▶ _THE DATA_:
•••
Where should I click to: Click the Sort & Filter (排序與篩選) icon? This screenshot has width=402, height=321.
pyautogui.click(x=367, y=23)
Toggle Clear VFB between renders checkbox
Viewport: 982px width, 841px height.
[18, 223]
•••
▶ _ACTIVITY_: Repeat each line of the data exactly, missing none.

▶ _ANSWER TO THIS PROBLEM_:
Where should I click to: Click the Sort & Filter (排序與篩選) icon? This screenshot has width=402, height=321.
pyautogui.click(x=367, y=23)
Toggle Clear VFB between renders checkbox
Viewport: 982px width, 841px height.
[18, 223]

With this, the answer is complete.